Looking for cold weather gear? MSC has you covered, with everything from base-layer shirts to coats, boots and gloves. Click here to get what you need.

Along with layering clothes, workers should consider gloves that provide both protection and dexterity, boots with anti-slip rubber soles and protective eyewear such as goggles that can guard their vision from snow, rain and wind as well as reduce glare, Honeywell says.

Having the right equipment can buoy productivity in addition to keeping workers healthy, the company notes.

“Prevention is the best way to avoid cold-related illness and injury.”
National Institute of Occupational Safety and Health

“When workers are safe and comfortable for long shifts, even in tough and cold environments, they are more likely to be engaged and confident in their tasks, performing them correctly and efficiently,” Honeywell explains.

While working in wintry conditions is unavoidable in many parts of the United States, failing to take adequate precautions can be both dangerous and costly.

In 2020 alone, businesses reported 190 cases of employees losing at least one day of work because of exposure to environmental cold, according to the Bureau of Labor Statistics.

“Whether in an indoor or outdoor environment where cold stress conditions are possible, employers and workers should be aware of symptoms of cold-related illness and injury, not only in themselves but also in their co-workers,” the National Institute for Occupational Safety and Health says in a brochure on preventing injuries and deaths due to exposure.

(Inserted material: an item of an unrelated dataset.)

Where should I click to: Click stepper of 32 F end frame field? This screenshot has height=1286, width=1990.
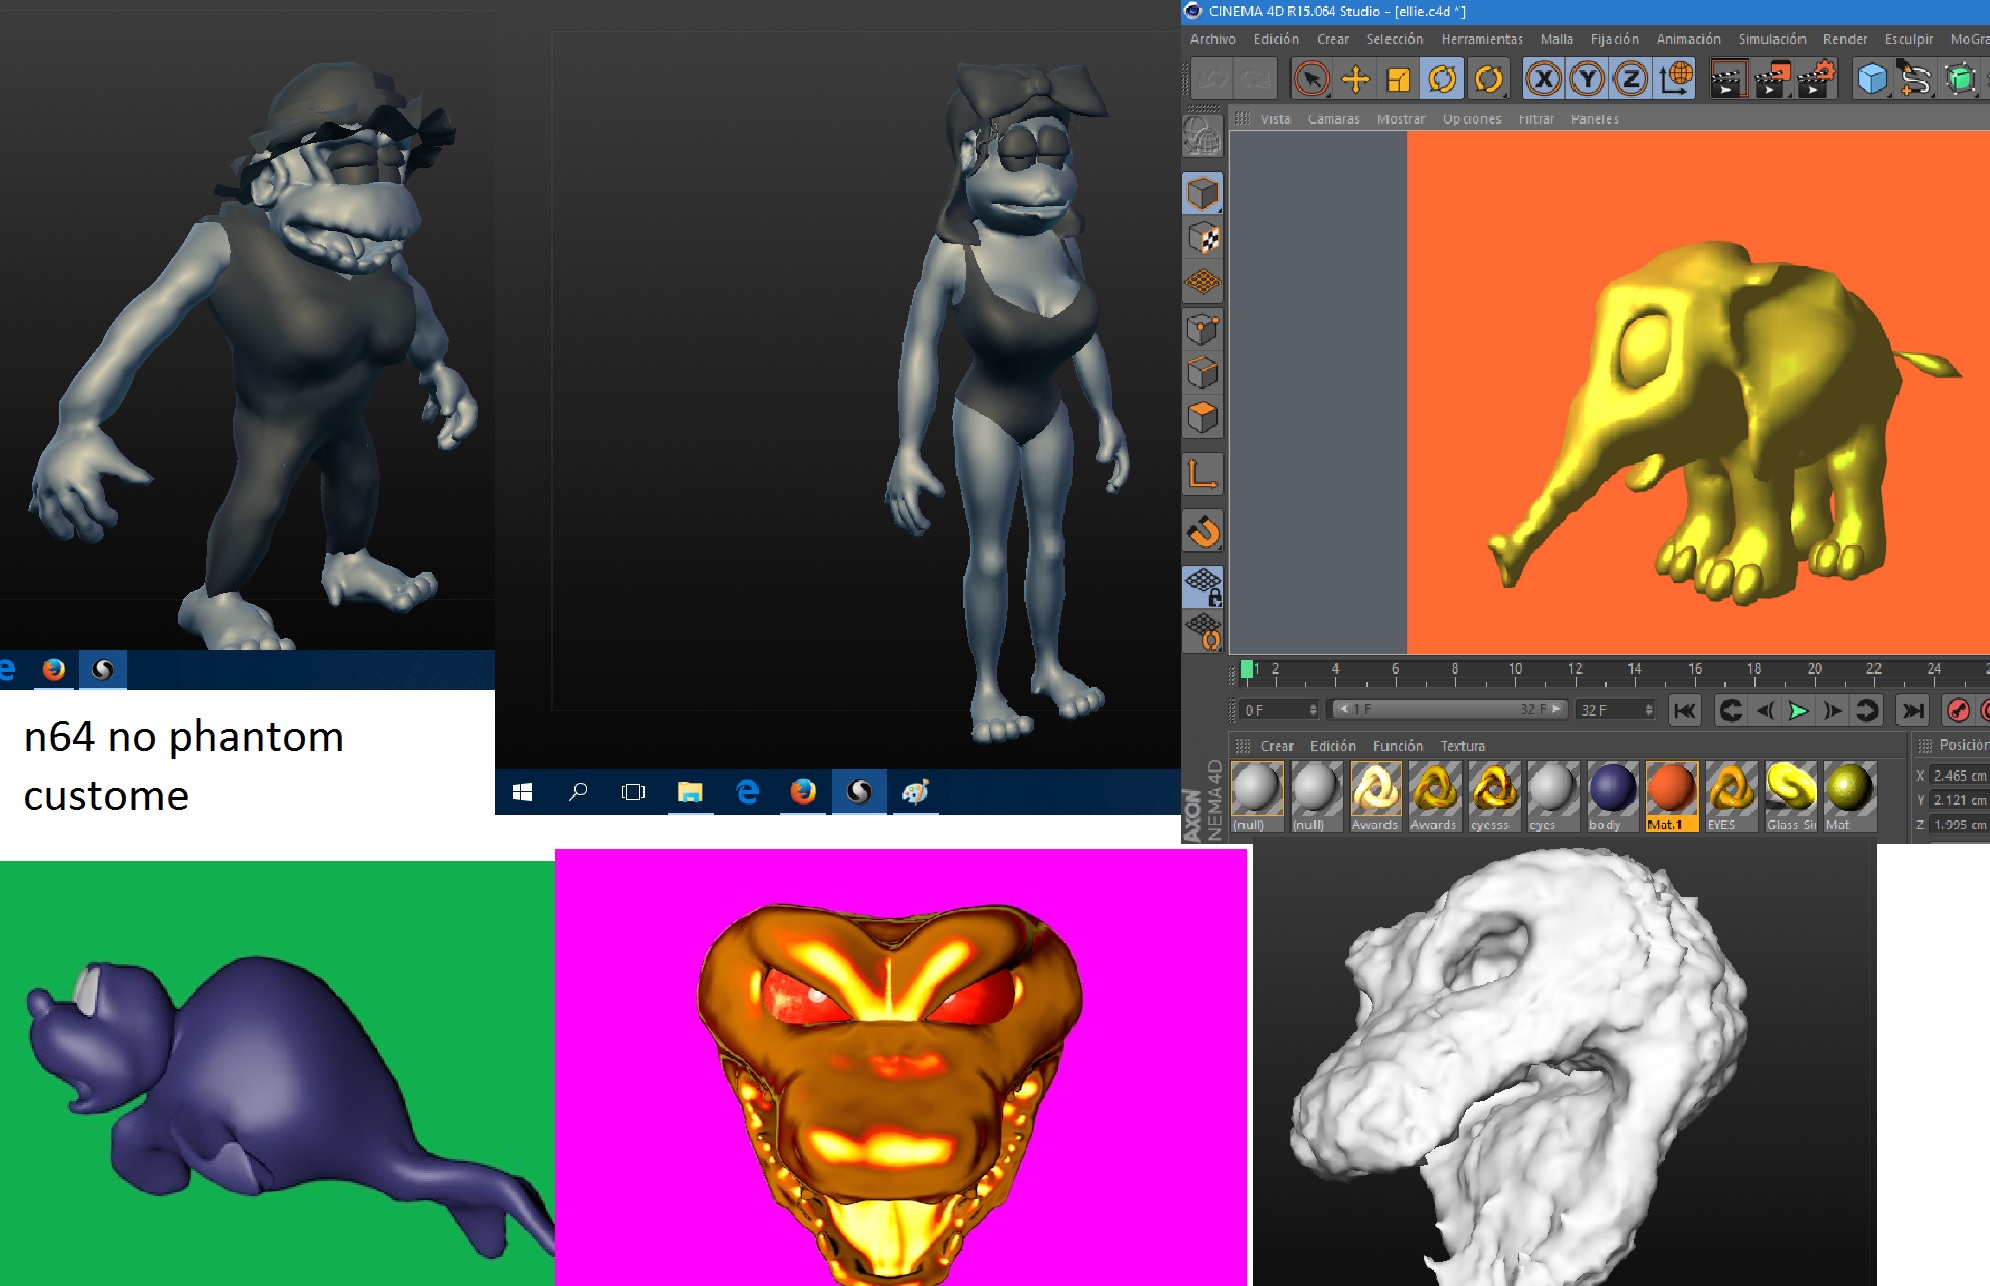click(x=1648, y=710)
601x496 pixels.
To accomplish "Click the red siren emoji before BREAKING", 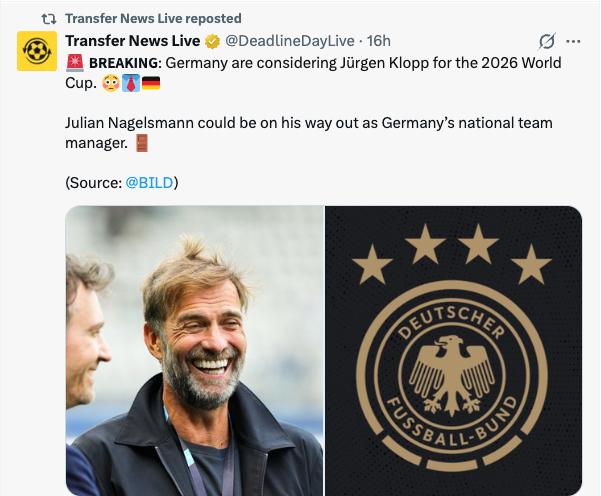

The agency cited cases including employees who experienced numbness in their hands after working with inadequate PPE in an airline catering facility’s cold room and a truck driver who was treated for frostbite after splashing fuel on his gloves while making roadside repairs. By the time he finished changing the vehicle's fuel filter, his gloves had frozen to his hands.

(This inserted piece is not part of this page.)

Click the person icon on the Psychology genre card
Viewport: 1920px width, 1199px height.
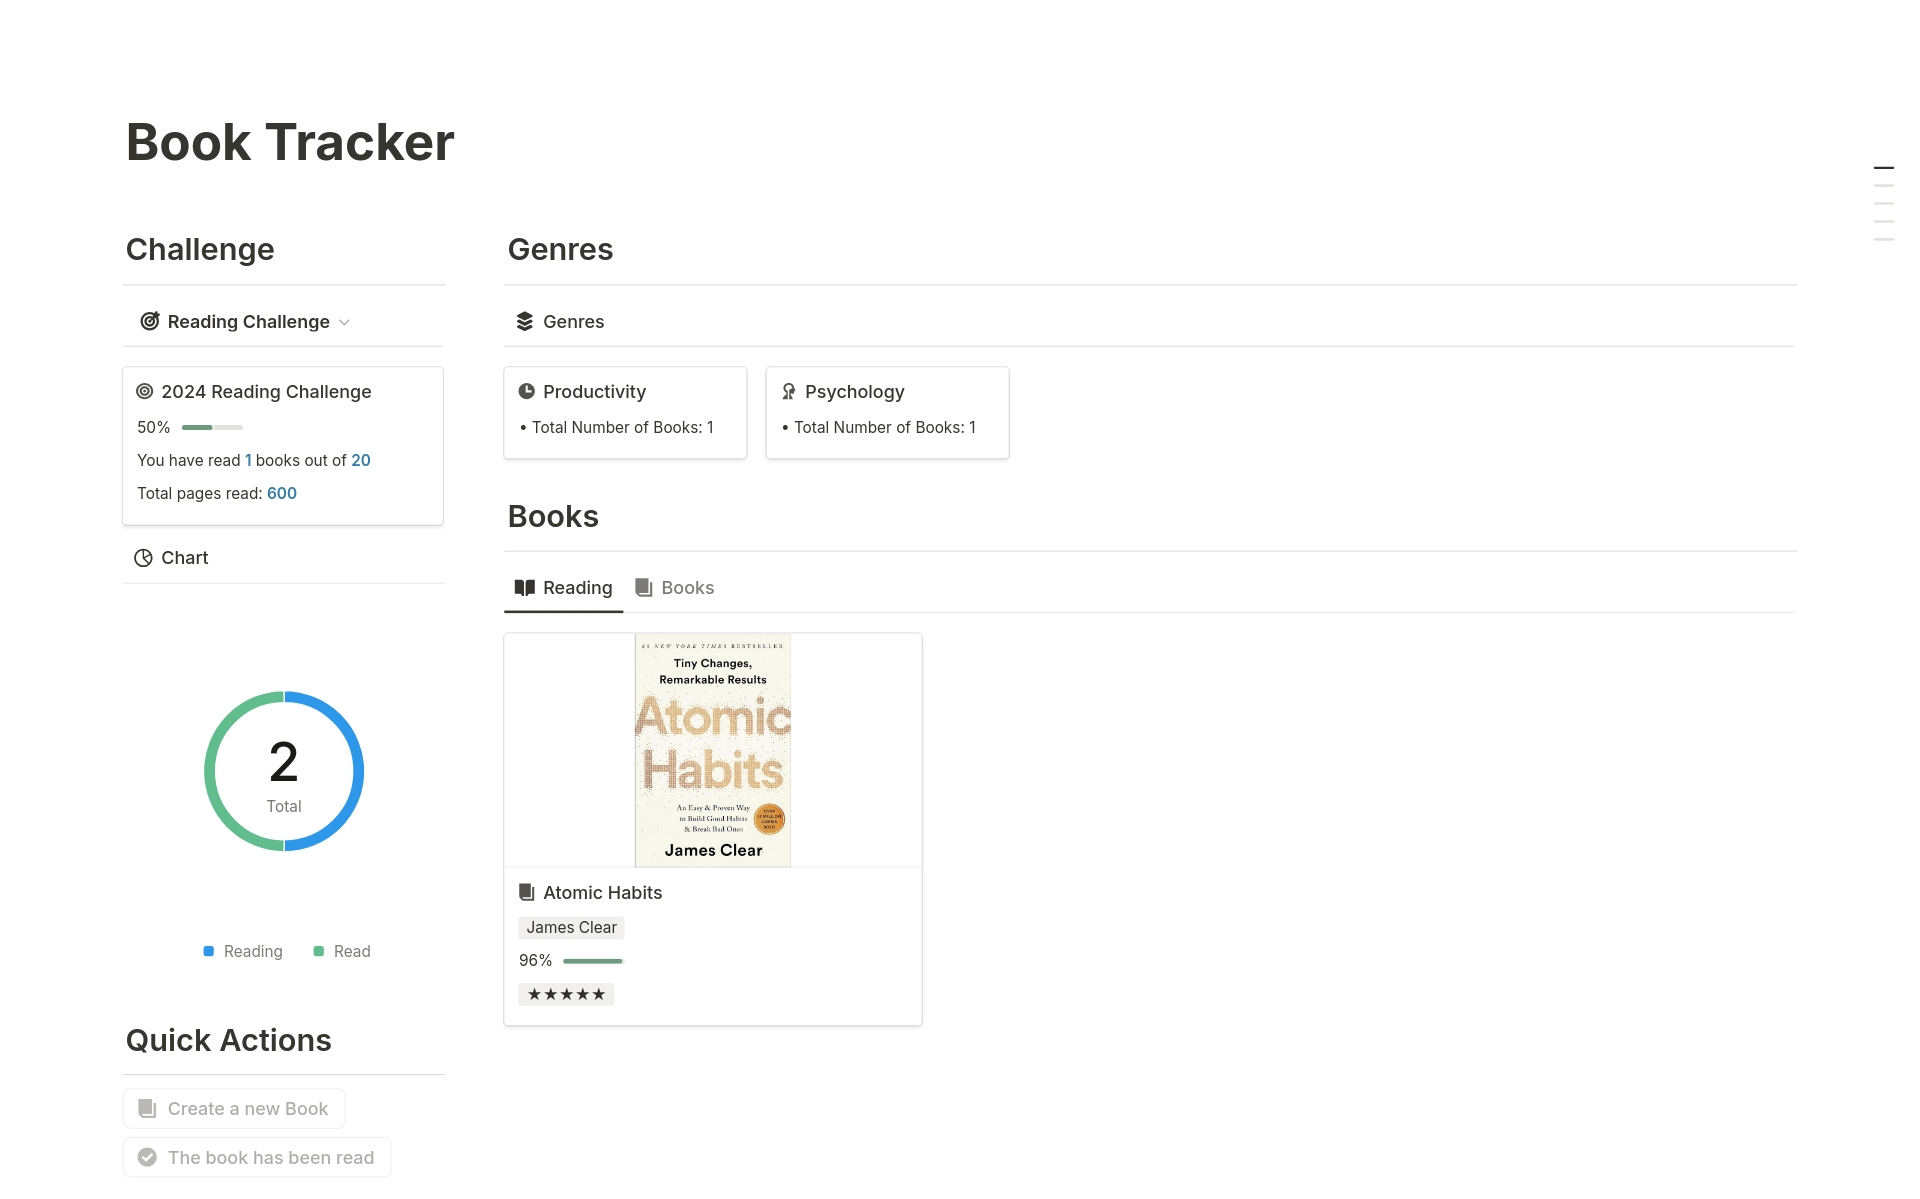click(x=789, y=391)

Employees working in cold conditions should “be prepared to immediately notify their supervisor, provide first aid and seek prompt medical assistance,” when needed, the occupational safety and health institute says. “Prevention is the best way to avoid cold-related illness and injury.”

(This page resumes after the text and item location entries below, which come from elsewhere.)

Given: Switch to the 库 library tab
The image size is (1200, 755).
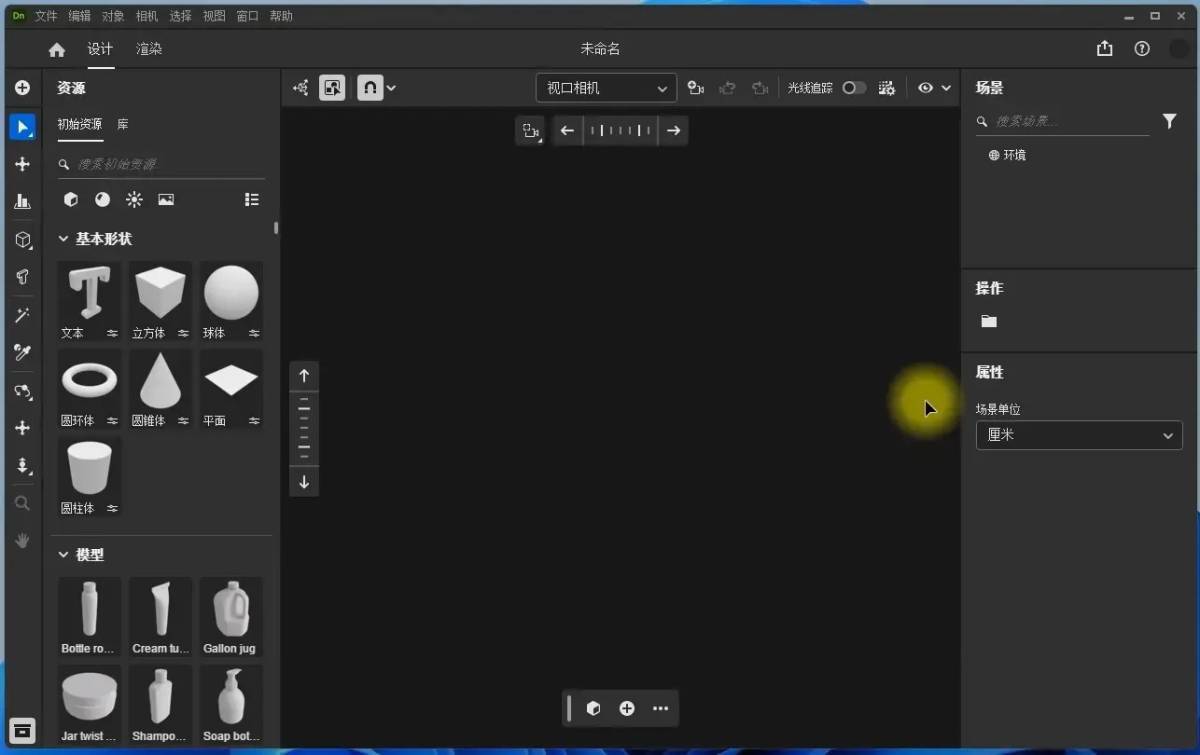Looking at the screenshot, I should pos(122,124).
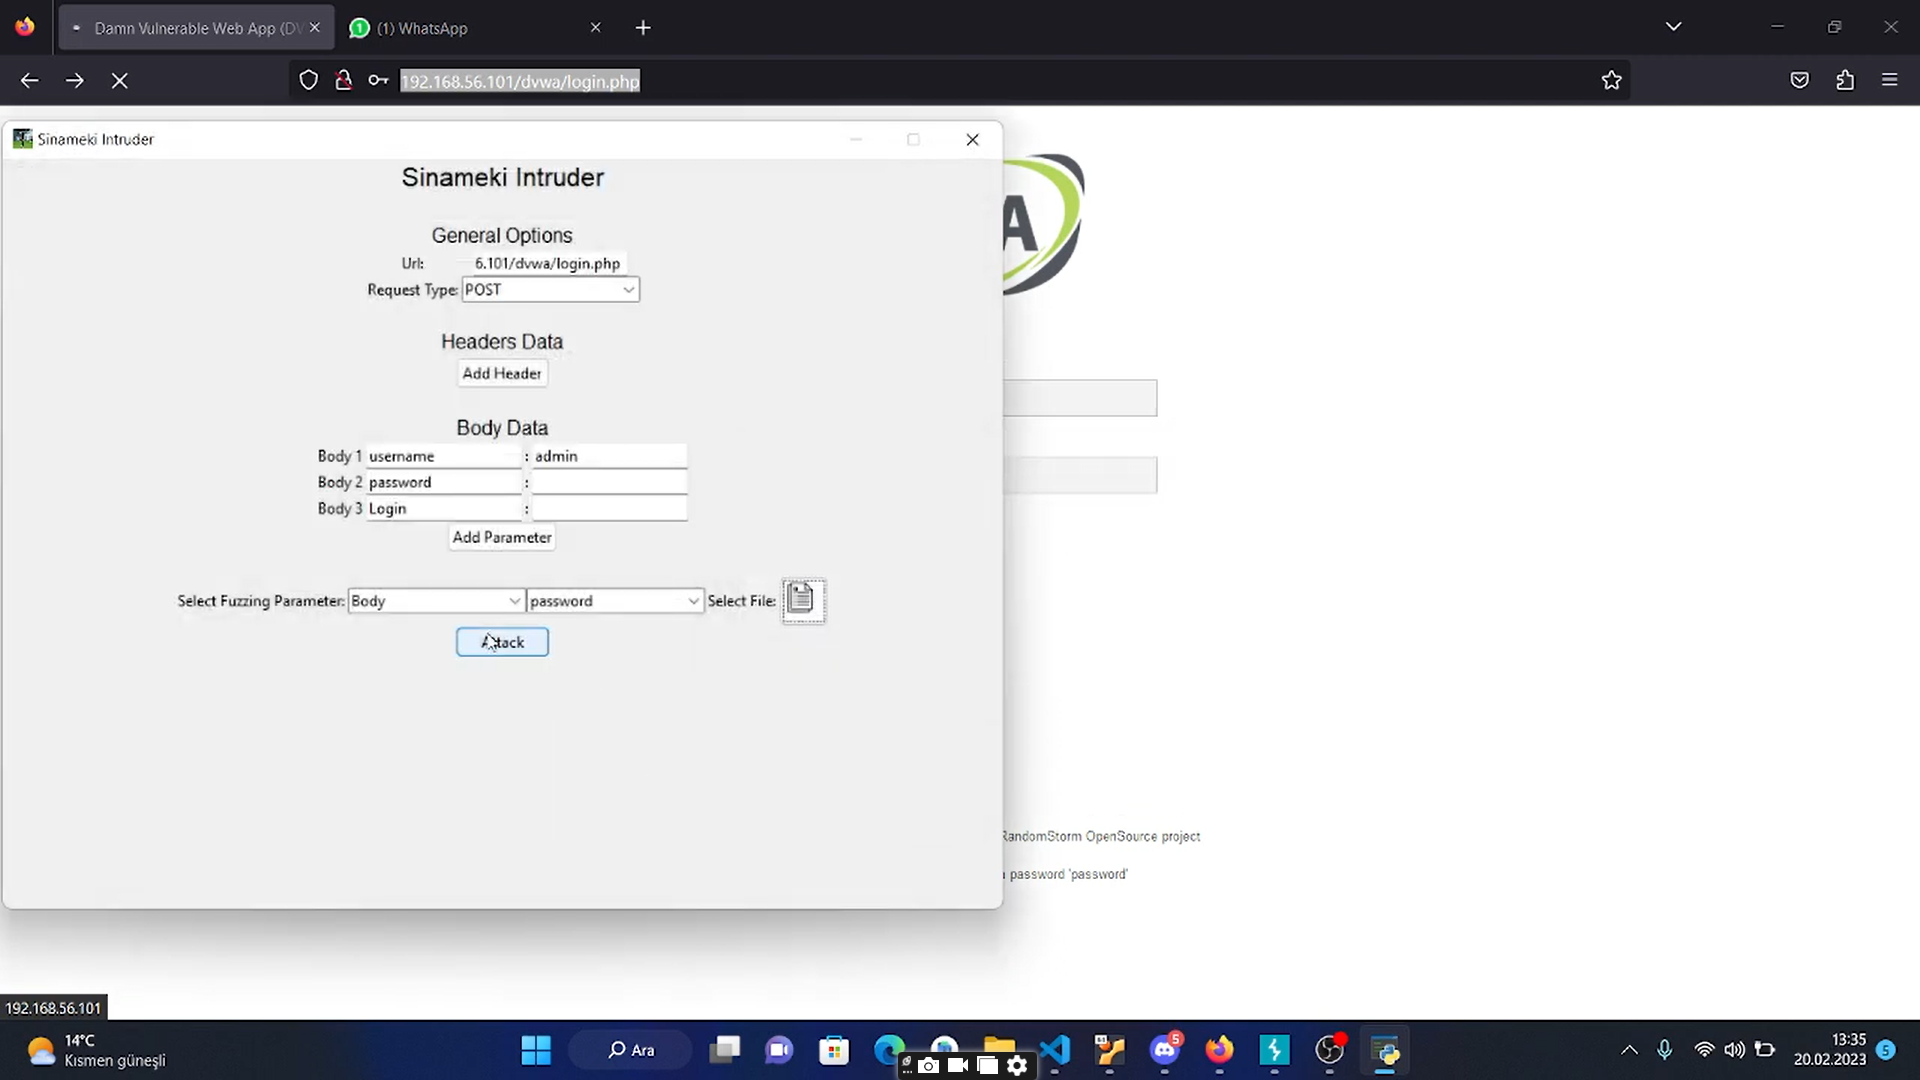Open the Firefox extensions icon
1920x1080 pixels.
[x=1845, y=80]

Along with dressing correctly for work in cold, wet or windy conditions, OSHA recommends the following precautions:

  • Monitoring your physical condition and that of your co-workers.
  • Taking regular breaks to warm up.
  • Staying dry. Remember that moisture or dampness—from sweating, for instance—can accelerate heat loss.
  • Keeping extra clothing (including underwear) nearby in case you do get wet and need to change.
  • Drinking warm, sweetened nonalcoholic fluids.
  • Avoiding contact between bare skin and cold metal or wet surfaces.
  • Using safe work practices, engineering controls and personal protective equipment provided by your employer.